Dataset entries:
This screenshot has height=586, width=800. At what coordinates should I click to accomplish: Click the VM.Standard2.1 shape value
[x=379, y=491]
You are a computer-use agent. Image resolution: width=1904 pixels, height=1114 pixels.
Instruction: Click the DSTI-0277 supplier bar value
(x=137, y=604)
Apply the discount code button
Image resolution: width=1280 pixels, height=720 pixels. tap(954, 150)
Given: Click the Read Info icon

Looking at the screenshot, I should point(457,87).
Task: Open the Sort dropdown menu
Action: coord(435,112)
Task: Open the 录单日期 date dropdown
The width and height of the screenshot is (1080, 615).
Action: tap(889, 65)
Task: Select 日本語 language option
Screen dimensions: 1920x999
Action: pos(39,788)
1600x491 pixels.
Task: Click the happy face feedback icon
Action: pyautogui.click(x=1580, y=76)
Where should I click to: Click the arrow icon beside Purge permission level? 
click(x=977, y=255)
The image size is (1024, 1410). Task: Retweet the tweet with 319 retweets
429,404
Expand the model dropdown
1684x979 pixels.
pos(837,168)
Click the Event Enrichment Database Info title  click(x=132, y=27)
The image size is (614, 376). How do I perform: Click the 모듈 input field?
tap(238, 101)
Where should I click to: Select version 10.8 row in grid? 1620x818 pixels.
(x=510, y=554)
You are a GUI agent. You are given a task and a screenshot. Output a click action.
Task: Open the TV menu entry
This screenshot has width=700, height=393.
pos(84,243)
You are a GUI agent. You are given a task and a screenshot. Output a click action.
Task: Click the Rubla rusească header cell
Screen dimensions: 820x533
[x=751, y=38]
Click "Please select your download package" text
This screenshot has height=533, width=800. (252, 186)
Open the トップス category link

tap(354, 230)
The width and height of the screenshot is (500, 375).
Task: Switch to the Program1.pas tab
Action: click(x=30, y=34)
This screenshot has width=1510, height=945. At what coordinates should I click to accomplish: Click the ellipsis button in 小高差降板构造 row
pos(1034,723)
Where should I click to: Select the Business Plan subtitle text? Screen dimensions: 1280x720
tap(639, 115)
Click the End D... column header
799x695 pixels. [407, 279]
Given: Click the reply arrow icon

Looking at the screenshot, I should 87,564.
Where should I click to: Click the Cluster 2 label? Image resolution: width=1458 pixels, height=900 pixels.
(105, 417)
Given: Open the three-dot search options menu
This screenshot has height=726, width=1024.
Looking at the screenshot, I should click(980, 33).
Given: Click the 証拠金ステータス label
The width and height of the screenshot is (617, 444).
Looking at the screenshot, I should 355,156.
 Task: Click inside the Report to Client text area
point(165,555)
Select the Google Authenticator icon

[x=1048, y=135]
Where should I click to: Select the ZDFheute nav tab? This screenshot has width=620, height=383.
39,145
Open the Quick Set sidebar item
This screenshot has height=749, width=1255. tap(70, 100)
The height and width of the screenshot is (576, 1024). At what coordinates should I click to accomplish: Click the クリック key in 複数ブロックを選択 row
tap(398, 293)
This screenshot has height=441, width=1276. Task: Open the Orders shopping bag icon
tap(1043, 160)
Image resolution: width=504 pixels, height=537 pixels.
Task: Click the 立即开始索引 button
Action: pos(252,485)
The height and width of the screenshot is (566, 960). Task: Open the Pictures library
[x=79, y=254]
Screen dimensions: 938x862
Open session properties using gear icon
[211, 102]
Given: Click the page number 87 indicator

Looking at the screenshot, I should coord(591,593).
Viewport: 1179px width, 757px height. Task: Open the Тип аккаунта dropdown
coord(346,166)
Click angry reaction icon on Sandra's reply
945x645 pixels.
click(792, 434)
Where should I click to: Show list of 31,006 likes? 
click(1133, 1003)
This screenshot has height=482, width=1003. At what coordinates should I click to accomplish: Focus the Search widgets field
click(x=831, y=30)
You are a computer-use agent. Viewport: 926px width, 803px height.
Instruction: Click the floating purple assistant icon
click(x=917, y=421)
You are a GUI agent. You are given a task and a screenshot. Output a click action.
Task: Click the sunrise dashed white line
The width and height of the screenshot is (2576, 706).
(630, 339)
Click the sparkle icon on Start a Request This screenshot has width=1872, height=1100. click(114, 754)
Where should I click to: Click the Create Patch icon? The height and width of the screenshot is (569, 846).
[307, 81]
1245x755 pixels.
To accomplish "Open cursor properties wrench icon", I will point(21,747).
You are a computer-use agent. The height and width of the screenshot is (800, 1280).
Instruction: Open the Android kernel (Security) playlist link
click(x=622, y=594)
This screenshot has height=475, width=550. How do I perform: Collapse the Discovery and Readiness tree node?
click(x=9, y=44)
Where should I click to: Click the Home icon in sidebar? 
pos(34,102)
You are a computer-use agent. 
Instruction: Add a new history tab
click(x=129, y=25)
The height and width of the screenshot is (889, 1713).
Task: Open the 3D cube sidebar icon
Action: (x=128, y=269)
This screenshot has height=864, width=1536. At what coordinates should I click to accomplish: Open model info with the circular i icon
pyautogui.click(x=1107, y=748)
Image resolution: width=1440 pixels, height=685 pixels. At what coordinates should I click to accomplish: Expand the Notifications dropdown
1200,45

● **What to produce**:
The task calls for all lines in the entries that hold "agent".

● **Task result**:
You are a computer-use agent. Image resolution: width=1904 pixels, height=1114 pixels.
You are a GUI agent. You are given a task and a screenshot. Output a click action.
You are a GUI agent. You are given a task and a screenshot. Output a click action.
You are a computer-use agent. Viewport: 926px width, 803px height.
You are a GUI agent. You are given a task and a screenshot. Output a click action.
You are a computer-use agent. The height and width of the screenshot is (800, 1280).
You are a computer-use agent. 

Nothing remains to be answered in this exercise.